ソフトバンク・千賀 二軍戦で快投 師匠は「今年、自己最速を更新する」とガチ予言

2020年06月27日 06時15分

ソフトバンク・千賀

 手厳しい師匠が舌を巻くほどの進化を遂げている。右前腕の違和感で出遅れファーム調整中のソフトバンク・千賀滉大投手(27)が、26日の阪神との二軍戦(タマスタ筑後)に先発登板。6回5三振を奪って2安打1失点に抑える好投で、エース帰還を待ちわびる一軍首脳陣に吉報を届けた。

 2回から5イニング連続の3者凡退。

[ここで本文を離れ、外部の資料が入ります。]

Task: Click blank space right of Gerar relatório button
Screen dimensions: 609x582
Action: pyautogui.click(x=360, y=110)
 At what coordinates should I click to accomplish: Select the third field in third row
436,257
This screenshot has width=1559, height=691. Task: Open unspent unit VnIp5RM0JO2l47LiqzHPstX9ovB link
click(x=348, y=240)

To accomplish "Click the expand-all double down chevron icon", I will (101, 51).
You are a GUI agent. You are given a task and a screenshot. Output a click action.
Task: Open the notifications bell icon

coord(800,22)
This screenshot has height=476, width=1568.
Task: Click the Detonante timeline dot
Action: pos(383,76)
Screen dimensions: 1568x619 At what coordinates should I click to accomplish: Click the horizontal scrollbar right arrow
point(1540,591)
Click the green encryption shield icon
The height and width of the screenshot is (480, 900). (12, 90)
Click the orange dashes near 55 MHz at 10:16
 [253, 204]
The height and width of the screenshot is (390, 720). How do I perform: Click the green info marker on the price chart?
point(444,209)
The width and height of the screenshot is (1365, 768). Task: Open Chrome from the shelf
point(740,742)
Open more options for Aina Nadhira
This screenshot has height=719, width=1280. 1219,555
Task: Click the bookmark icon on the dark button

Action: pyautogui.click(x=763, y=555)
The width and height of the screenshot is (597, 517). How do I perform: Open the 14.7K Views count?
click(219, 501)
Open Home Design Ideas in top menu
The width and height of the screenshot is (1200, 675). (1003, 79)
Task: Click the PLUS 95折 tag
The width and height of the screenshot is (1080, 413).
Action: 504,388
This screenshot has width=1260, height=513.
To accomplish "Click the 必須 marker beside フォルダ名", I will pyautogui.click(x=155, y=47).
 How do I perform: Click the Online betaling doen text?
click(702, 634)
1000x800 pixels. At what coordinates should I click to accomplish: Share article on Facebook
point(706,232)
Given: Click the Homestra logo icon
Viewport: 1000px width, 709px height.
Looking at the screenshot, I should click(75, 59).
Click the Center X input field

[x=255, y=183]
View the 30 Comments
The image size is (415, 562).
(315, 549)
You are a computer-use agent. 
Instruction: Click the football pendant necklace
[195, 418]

スイッチが入ったのは「最後のバッターだけ」と本番モードには遠かったが、最速158キロを80球目に計測するなど、順調な調整ぶりに「僕は筑後が合っているんですよ」と舌も滑らかだった。この日はプラン通りの球数を消化して83球。次回登板では球数ノルマを「100球超え」に設定して、一軍合流前最後の調整登板に臨む予定。戦略的理由などで流動的な部分もあるが、最短で7月上旬から始まる楽天6連戦での一軍復帰が視野に入った形だ。

 まだ見ぬ「完全体」が復帰戦で見られそうだ。

「今日は何球投げても大丈夫なくらい、技術的には申し分のない投球だった」。絶賛したのは〝フォーム改造の匠〟こと倉野ファーム投手統括コーチ(45)。千賀が入団した2011年から熱血指導を受けてきた師匠的存在で、ゆえに同コーチは誰よりも千賀の〝生態〟を心得ている人物だ。そんな倉野コーチがこの日の登板後、目を輝かせて言った。

「今年、千賀は間違いなく最速を更新するでしょうね。2、3、4キロ…。(現時点ですでに)2、3キロ更新する準備ができている状態。体の力だったり、使い方を見ていても僕はそう思っています」。一昨年から故障リスク軽減を念頭にフォームを改良。ダルビッシュ(カブス)や則本昂(楽天)らと積極的に意見交換するなど、技術面でも進歩が止まらない。

 昨年の開幕戦でマークした自己最速は161キロ。師匠はリップサービス抜きで、千賀が今季中に大谷が16年にマークした日本人最速165キロに迫る球速を叩き出すと予言した。

 この日、千賀はタマスタ筑後のマウンドを降りた直後、一軍が遠く離れた所沢の地で西武に逆転満塁弾を浴びての敗戦を喫した一報を聞いた。「逆転満塁ホームランか…」。その悔しそうな表情は紛れもなくスイッチが入った証し。エースの「完全体復活」は、鷹の希望の光だ。